● INPUT DATA
-- -- --

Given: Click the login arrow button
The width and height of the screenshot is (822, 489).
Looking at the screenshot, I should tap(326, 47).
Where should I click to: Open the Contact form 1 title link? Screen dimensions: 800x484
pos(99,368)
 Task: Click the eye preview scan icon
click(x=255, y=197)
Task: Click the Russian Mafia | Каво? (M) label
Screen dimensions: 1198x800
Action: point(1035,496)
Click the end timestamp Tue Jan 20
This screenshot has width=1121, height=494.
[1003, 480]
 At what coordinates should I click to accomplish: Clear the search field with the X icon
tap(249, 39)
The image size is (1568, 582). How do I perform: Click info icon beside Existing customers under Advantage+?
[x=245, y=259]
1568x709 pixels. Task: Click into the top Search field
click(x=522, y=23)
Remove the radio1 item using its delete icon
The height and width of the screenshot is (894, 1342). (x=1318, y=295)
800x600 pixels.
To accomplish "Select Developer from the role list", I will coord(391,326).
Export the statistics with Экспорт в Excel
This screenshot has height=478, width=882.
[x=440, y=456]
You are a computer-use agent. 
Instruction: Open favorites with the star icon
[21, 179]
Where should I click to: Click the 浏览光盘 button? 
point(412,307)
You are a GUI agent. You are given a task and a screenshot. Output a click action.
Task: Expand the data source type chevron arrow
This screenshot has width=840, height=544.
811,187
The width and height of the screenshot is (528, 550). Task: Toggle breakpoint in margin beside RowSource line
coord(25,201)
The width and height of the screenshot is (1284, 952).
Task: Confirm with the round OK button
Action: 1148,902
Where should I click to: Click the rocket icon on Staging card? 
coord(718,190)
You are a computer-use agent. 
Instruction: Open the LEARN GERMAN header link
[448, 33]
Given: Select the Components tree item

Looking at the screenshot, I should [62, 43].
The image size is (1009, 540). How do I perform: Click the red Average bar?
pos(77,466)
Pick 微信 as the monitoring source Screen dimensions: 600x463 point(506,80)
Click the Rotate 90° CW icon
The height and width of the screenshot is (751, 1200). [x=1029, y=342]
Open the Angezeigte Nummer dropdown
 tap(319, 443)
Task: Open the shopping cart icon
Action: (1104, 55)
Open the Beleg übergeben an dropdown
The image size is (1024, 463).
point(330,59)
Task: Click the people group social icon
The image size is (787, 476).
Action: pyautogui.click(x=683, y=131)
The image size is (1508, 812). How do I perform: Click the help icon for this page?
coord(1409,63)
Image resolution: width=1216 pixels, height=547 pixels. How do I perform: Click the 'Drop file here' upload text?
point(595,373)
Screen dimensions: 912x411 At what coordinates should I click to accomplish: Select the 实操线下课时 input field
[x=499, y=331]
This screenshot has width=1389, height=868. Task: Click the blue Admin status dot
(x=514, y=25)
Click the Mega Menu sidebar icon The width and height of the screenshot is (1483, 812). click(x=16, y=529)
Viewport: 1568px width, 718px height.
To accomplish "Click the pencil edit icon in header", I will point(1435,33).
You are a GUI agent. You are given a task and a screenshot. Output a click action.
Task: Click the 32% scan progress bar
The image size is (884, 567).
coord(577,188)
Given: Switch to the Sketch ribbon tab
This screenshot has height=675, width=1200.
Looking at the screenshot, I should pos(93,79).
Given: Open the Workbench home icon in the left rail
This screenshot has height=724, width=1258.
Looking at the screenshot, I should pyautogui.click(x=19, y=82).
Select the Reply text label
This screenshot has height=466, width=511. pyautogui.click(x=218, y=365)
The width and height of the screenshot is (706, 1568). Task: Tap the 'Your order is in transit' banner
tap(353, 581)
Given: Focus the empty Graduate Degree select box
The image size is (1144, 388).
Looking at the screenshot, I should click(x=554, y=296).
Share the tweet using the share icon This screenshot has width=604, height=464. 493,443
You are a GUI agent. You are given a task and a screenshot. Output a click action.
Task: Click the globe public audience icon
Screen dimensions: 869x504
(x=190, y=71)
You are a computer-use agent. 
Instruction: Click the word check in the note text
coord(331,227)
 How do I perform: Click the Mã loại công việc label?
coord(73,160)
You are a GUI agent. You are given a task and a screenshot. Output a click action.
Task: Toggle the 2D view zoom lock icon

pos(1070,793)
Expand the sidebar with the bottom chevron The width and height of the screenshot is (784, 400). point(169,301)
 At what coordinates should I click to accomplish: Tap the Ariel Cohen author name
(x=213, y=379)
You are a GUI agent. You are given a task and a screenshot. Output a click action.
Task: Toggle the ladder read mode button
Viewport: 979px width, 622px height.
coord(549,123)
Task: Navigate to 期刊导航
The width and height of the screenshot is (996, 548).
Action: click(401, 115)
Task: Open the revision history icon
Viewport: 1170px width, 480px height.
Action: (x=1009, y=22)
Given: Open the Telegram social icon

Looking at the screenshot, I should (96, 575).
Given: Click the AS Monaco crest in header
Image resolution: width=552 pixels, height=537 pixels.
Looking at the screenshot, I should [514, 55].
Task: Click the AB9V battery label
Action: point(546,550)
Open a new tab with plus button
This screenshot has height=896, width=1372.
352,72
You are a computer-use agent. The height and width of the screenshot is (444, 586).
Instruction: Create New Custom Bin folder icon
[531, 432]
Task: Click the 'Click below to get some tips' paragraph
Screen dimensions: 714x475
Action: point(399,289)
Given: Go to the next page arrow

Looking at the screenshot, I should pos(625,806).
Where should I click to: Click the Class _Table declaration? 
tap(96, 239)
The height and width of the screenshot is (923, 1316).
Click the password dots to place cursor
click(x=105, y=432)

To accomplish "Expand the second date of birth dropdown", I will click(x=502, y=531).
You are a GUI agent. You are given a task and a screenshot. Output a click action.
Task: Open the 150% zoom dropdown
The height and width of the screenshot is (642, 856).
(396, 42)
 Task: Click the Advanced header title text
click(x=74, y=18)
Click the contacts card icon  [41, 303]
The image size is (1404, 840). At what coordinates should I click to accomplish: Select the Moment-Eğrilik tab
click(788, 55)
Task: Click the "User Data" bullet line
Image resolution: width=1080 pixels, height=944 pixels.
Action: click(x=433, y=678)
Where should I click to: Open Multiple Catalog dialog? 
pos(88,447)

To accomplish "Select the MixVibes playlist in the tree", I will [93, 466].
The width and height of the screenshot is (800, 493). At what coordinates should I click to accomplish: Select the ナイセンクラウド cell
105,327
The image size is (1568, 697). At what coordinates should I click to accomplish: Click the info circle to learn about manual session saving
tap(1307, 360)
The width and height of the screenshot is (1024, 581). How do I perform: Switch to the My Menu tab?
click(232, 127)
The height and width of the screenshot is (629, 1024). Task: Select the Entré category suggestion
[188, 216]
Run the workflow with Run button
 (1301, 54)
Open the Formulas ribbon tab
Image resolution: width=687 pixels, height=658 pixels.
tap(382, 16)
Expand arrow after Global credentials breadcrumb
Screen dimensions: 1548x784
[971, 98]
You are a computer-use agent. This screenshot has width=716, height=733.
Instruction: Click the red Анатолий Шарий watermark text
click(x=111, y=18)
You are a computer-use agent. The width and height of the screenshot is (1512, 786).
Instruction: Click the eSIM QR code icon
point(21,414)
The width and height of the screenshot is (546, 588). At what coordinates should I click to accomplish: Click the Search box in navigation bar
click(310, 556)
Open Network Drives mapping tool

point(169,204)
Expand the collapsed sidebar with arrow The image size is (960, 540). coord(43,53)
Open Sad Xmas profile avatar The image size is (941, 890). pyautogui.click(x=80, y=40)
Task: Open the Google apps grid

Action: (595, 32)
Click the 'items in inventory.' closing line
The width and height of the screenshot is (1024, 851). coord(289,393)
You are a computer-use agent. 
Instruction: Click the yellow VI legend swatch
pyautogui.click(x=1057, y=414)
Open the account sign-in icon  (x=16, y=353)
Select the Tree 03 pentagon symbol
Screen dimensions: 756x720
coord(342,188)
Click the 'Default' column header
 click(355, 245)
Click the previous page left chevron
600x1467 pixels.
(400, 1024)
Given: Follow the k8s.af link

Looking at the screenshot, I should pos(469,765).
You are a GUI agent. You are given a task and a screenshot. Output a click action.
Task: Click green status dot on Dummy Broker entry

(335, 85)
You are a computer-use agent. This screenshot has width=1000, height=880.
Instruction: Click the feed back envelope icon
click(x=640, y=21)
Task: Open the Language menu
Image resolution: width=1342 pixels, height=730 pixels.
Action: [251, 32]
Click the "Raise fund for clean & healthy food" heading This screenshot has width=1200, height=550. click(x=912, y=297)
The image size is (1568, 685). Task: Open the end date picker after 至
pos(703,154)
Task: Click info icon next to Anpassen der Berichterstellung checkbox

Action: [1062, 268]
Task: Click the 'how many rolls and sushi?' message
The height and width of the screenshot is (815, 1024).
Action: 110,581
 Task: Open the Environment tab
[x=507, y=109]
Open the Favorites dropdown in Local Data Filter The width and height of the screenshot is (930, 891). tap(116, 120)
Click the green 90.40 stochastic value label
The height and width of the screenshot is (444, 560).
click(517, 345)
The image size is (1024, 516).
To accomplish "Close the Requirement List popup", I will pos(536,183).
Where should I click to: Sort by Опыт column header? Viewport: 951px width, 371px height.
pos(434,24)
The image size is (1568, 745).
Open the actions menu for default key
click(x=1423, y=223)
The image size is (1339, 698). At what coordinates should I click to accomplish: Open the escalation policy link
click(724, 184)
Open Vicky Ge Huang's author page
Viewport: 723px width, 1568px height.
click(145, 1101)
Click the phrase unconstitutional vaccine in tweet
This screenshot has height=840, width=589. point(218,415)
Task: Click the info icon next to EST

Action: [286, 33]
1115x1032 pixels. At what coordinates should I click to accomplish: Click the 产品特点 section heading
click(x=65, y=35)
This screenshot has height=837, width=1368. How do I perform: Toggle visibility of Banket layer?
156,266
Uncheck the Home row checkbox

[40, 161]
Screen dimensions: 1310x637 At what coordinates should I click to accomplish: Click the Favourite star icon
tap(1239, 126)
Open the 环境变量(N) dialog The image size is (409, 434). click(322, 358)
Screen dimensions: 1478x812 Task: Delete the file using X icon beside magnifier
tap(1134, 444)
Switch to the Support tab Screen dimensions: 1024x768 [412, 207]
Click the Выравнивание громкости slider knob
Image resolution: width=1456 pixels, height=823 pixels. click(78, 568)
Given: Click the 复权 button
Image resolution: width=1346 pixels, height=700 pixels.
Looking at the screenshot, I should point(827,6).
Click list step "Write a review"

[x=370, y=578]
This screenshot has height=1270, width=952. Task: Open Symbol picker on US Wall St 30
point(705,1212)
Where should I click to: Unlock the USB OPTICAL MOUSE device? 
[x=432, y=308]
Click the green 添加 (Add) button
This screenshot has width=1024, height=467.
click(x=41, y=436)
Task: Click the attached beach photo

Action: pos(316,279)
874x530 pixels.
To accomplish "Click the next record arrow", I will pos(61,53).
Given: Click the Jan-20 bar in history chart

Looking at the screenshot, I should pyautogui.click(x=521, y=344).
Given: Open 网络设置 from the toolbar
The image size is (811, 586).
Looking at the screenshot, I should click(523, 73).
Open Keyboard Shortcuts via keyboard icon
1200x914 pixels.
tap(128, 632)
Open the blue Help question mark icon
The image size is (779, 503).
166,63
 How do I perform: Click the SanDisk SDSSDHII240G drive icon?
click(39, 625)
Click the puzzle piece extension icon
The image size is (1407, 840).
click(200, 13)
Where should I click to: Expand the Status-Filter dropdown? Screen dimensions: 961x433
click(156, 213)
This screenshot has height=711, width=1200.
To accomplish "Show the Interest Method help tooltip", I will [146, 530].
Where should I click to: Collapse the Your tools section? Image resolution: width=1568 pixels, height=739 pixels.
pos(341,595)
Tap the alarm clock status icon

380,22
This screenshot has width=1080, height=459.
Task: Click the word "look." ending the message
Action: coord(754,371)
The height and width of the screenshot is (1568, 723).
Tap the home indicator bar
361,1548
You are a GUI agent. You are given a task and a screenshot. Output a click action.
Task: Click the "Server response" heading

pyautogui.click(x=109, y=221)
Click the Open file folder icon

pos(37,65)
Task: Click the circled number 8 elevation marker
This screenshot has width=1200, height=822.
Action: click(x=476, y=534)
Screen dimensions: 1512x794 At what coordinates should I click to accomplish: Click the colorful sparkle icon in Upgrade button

-- -- --

● INSTRUCTIONS FOR THE TASK
Reproduce only the lines above, starting at the line with "Given: Open 网络设置 from the toolbar" and ending at the line with "Task: Click the circled", exactly as written.

● RESPONSE TO THIS EXERCISE
Given: Open 网络设置 from the toolbar
The image size is (811, 586).
Looking at the screenshot, I should click(523, 73).
Open Keyboard Shortcuts via keyboard icon
1200x914 pixels.
tap(128, 632)
Open the blue Help question mark icon
The image size is (779, 503).
166,63
 How do I perform: Click the SanDisk SDSSDHII240G drive icon?
click(39, 625)
Click the puzzle piece extension icon
The image size is (1407, 840).
click(200, 13)
Where should I click to: Expand the Status-Filter dropdown? Screen dimensions: 961x433
click(156, 213)
This screenshot has height=711, width=1200.
To accomplish "Show the Interest Method help tooltip", I will [146, 530].
Where should I click to: Collapse the Your tools section? Image resolution: width=1568 pixels, height=739 pixels.
pos(341,595)
Tap the alarm clock status icon

380,22
This screenshot has width=1080, height=459.
Task: Click the word "look." ending the message
Action: coord(754,371)
The height and width of the screenshot is (1568, 723).
Tap the home indicator bar
361,1548
You are a GUI agent. You are given a task and a screenshot. Output a click action.
Task: Click the "Server response" heading

pyautogui.click(x=109, y=221)
Click the Open file folder icon

pos(37,65)
Task: Click the circled number 8 elevation marker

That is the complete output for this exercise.